And so, when Acadians here celebrate, they pull out the giant heads. The grosses têtes represent key historical figures, including the fictional Evangeline and Gabriel, the famous characters created by American poet Henry Wadsworth Longfellow, who romanticized the story of the Acadian deportation. Giant likenesses of more contemporary Acadian heroes are also popular, as are heads that simply resemble local residents.
Local guide and proud Acadian Danny Blinn shows me around the Acadian Interpretive Centre inside the university. Here, the heads on display form one colourful part of a comprehensive overview of Acadian history. There’s a cheery likeness of the late Herb Leblanc, who was the front man for the Acadian folk band Tymeux de la Baie. In the 1970s, he kickstarted an Acadian music movement that continues to this day. Another giant head depicts French explorer and navigator Samuel de Champlain. In 1604, Champlain gave the name Baie Sainte-Marie to the body of water between this stretch of mainland Nova Scotia called the French Shore and the long peninsula called Digby Neck. “For Acadians, we’d rather say we’re from Baie Sainte-Marie than from Clare, named after County Clare, Ireland,” Blinn says.
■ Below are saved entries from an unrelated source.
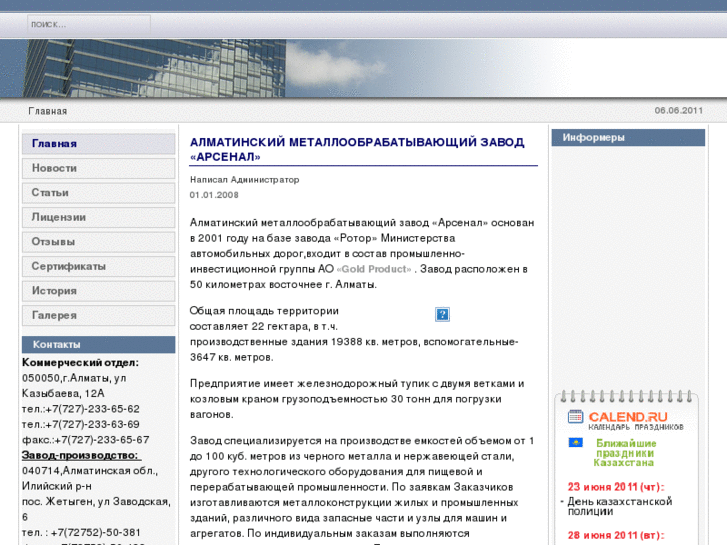Click the search input field
This screenshot has height=545, width=727.
coord(88,24)
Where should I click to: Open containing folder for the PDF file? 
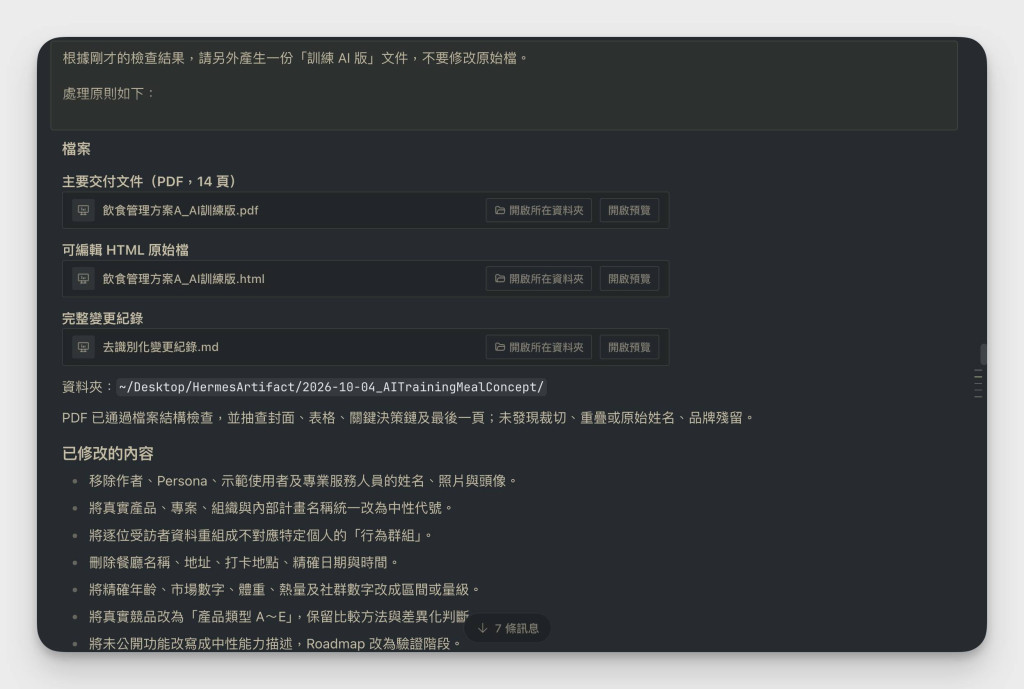539,210
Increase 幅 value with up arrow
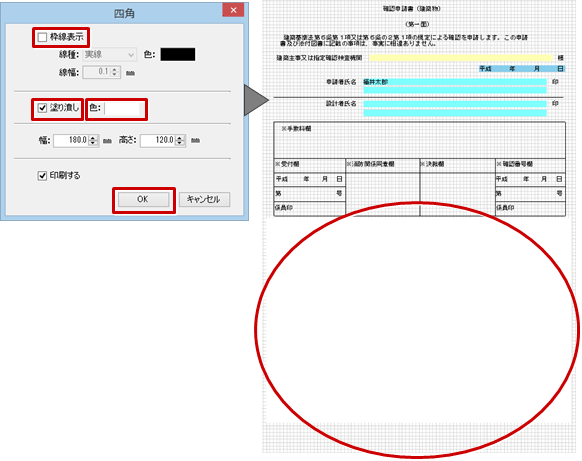 pyautogui.click(x=94, y=138)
Through the 17th and 18th centuries, French settlers built homes and farms and established communities throughout the Maritimes, then known as Acadia. They survived, then thrived, aided in this new world by the generosity of the Mi’kmaq people. But with the signing of the Treaty of Utrecht in 1713 between warring European nations, French Acadians became subjects of the British Crown, creating a tension that eventually led to le Grand Dérangement, or deportation. From 1755 to 1763, the British forcibly expelled Acadians living in the present day Maritime provinces of Nova Scotia, New Brunswick and Prince Edward Island. Farms were confiscated and more than 10,000 Acadians deported, with large numbers landing in the English colonies along the eastern seaboard, others in France or the Caribbean. It’s estimated that at least 5,000 died of disease, starvation or shipwrecks during the Great Upheaval.